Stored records
+===+
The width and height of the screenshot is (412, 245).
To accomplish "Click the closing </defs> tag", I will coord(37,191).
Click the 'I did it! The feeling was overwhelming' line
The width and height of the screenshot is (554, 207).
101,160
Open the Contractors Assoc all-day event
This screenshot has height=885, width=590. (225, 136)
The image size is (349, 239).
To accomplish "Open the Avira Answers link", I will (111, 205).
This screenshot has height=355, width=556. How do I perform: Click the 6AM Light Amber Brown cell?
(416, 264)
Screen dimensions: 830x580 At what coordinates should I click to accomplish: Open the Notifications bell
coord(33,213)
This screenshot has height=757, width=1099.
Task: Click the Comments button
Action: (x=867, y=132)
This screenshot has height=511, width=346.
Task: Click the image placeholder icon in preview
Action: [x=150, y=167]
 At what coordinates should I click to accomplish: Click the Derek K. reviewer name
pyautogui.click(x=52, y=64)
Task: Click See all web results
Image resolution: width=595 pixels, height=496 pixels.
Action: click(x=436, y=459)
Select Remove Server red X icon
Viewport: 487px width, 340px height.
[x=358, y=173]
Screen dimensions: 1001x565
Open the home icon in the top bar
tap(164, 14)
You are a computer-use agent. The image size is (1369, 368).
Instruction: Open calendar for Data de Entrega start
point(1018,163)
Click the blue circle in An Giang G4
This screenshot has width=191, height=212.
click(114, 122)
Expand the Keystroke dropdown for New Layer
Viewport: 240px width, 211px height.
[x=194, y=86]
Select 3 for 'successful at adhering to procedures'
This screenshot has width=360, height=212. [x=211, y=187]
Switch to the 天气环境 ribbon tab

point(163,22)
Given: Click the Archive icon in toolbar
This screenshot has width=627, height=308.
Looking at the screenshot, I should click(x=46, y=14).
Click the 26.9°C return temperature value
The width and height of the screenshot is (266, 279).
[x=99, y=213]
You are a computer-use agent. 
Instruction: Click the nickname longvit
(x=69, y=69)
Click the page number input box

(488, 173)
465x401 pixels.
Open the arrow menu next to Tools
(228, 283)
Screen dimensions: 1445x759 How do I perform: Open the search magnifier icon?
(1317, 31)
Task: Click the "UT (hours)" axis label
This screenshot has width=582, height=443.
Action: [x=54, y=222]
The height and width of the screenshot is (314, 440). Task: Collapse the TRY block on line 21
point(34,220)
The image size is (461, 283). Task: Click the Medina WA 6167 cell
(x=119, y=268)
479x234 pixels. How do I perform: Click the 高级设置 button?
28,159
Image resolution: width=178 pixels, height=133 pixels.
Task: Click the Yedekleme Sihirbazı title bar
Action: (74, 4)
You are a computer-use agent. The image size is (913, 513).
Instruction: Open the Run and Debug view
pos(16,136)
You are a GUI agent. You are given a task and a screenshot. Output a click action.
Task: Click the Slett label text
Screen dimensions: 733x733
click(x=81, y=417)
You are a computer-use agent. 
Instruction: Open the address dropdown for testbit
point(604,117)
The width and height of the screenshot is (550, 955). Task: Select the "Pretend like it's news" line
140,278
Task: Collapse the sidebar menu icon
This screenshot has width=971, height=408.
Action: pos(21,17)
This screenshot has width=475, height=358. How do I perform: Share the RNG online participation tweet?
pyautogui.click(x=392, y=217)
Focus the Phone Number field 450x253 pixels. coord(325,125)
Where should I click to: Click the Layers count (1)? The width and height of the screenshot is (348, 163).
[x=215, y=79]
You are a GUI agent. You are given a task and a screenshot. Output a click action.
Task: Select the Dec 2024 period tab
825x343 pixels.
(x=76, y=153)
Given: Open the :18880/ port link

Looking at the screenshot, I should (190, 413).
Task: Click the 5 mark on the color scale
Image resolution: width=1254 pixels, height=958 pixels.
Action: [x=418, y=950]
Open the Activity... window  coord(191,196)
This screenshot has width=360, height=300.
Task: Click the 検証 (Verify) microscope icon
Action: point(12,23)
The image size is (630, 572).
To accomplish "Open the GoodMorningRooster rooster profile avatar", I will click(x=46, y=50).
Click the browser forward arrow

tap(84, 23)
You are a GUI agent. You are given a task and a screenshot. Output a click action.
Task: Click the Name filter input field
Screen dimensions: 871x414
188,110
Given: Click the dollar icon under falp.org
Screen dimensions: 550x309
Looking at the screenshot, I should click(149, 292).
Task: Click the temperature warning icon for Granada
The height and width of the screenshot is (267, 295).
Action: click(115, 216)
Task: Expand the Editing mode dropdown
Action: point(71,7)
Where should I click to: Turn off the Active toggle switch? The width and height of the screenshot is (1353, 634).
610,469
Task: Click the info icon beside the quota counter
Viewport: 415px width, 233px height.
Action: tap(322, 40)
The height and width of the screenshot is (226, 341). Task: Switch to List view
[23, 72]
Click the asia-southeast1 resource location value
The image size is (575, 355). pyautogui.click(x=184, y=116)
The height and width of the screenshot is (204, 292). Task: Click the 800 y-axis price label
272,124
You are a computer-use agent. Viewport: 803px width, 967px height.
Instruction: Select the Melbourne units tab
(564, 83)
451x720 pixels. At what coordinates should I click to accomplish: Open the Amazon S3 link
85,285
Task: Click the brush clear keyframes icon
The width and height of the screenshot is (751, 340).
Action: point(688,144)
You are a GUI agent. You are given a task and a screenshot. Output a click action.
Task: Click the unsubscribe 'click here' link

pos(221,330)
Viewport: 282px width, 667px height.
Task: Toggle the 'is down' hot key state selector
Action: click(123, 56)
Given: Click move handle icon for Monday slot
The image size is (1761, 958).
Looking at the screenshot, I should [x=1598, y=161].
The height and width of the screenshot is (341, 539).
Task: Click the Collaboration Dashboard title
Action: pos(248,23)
+===+
_Task statement_. Transcribe each record above exactly. Skip none.

_Response below_.
The width and height of the screenshot is (412, 245).
To accomplish "Click the closing </defs> tag", I will coord(37,191).
Click the 'I did it! The feeling was overwhelming' line
The width and height of the screenshot is (554, 207).
101,160
Open the Contractors Assoc all-day event
This screenshot has height=885, width=590. (225, 136)
The image size is (349, 239).
To accomplish "Open the Avira Answers link", I will (111, 205).
This screenshot has height=355, width=556. How do I perform: Click the 6AM Light Amber Brown cell?
(416, 264)
Screen dimensions: 830x580 At what coordinates should I click to accomplish: Open the Notifications bell
coord(33,213)
This screenshot has height=757, width=1099.
Task: Click the Comments button
Action: (x=867, y=132)
This screenshot has height=511, width=346.
Task: Click the image placeholder icon in preview
Action: [x=150, y=167]
 At what coordinates should I click to accomplish: Click the Derek K. reviewer name
pyautogui.click(x=52, y=64)
Task: Click See all web results
Image resolution: width=595 pixels, height=496 pixels.
Action: click(x=436, y=459)
Select Remove Server red X icon
Viewport: 487px width, 340px height.
[x=358, y=173]
Screen dimensions: 1001x565
Open the home icon in the top bar
tap(164, 14)
You are a computer-use agent. The image size is (1369, 368).
Instruction: Open calendar for Data de Entrega start
point(1018,163)
Click the blue circle in An Giang G4
This screenshot has width=191, height=212.
click(114, 122)
Expand the Keystroke dropdown for New Layer
Viewport: 240px width, 211px height.
[x=194, y=86]
Select 3 for 'successful at adhering to procedures'
This screenshot has width=360, height=212. [x=211, y=187]
Switch to the 天气环境 ribbon tab

point(163,22)
Given: Click the Archive icon in toolbar
This screenshot has width=627, height=308.
Looking at the screenshot, I should click(x=46, y=14).
Click the 26.9°C return temperature value
The width and height of the screenshot is (266, 279).
[x=99, y=213]
You are a computer-use agent. 
Instruction: Click the nickname longvit
(x=69, y=69)
Click the page number input box

(488, 173)
465x401 pixels.
Open the arrow menu next to Tools
(228, 283)
Screen dimensions: 1445x759 How do I perform: Open the search magnifier icon?
(1317, 31)
Task: Click the "UT (hours)" axis label
This screenshot has width=582, height=443.
Action: [x=54, y=222]
The height and width of the screenshot is (314, 440). Task: Collapse the TRY block on line 21
point(34,220)
The image size is (461, 283). Task: Click the Medina WA 6167 cell
(x=119, y=268)
479x234 pixels. How do I perform: Click the 高级设置 button?
28,159
Image resolution: width=178 pixels, height=133 pixels.
Task: Click the Yedekleme Sihirbazı title bar
Action: (74, 4)
You are a computer-use agent. The image size is (913, 513).
Instruction: Open the Run and Debug view
pos(16,136)
You are a GUI agent. You are given a task and a screenshot. Output a click action.
Task: Click the Slett label text
Screen dimensions: 733x733
click(x=81, y=417)
You are a computer-use agent. 
Instruction: Open the address dropdown for testbit
point(604,117)
The width and height of the screenshot is (550, 955). Task: Select the "Pretend like it's news" line
140,278
Task: Collapse the sidebar menu icon
This screenshot has width=971, height=408.
Action: pos(21,17)
This screenshot has width=475, height=358. How do I perform: Share the RNG online participation tweet?
pyautogui.click(x=392, y=217)
Focus the Phone Number field 450x253 pixels. coord(325,125)
Where should I click to: Click the Layers count (1)? The width and height of the screenshot is (348, 163).
[x=215, y=79]
You are a GUI agent. You are given a task and a screenshot. Output a click action.
Task: Select the Dec 2024 period tab
825x343 pixels.
(x=76, y=153)
Given: Open the :18880/ port link

Looking at the screenshot, I should (190, 413).
Task: Click the 5 mark on the color scale
Image resolution: width=1254 pixels, height=958 pixels.
Action: [x=418, y=950]
Open the Activity... window  coord(191,196)
This screenshot has width=360, height=300.
Task: Click the 検証 (Verify) microscope icon
Action: point(12,23)
The image size is (630, 572).
To accomplish "Open the GoodMorningRooster rooster profile avatar", I will click(x=46, y=50).
Click the browser forward arrow

tap(84, 23)
You are a GUI agent. You are given a task and a screenshot. Output a click action.
Task: Click the Name filter input field
Screen dimensions: 871x414
188,110
Given: Click the dollar icon under falp.org
Screen dimensions: 550x309
Looking at the screenshot, I should click(149, 292).
Task: Click the temperature warning icon for Granada
The height and width of the screenshot is (267, 295).
Action: click(115, 216)
Task: Expand the Editing mode dropdown
Action: point(71,7)
Where should I click to: Turn off the Active toggle switch? The width and height of the screenshot is (1353, 634).
610,469
Task: Click the info icon beside the quota counter
Viewport: 415px width, 233px height.
Action: tap(322, 40)
The height and width of the screenshot is (226, 341). Task: Switch to List view
[23, 72]
Click the asia-southeast1 resource location value
The image size is (575, 355). pyautogui.click(x=184, y=116)
The height and width of the screenshot is (204, 292). Task: Click the 800 y-axis price label
272,124
You are a computer-use agent. Viewport: 803px width, 967px height.
Instruction: Select the Melbourne units tab
(564, 83)
451x720 pixels. At what coordinates should I click to accomplish: Open the Amazon S3 link
85,285
Task: Click the brush clear keyframes icon
The width and height of the screenshot is (751, 340).
Action: point(688,144)
You are a GUI agent. You are given a task and a screenshot. Output a click action.
Task: Click the unsubscribe 'click here' link

pos(221,330)
Viewport: 282px width, 667px height.
Task: Toggle the 'is down' hot key state selector
Action: click(123, 56)
Given: Click move handle icon for Monday slot
The image size is (1761, 958).
Looking at the screenshot, I should [x=1598, y=161].
The height and width of the screenshot is (341, 539).
Task: Click the Collaboration Dashboard title
Action: pos(248,23)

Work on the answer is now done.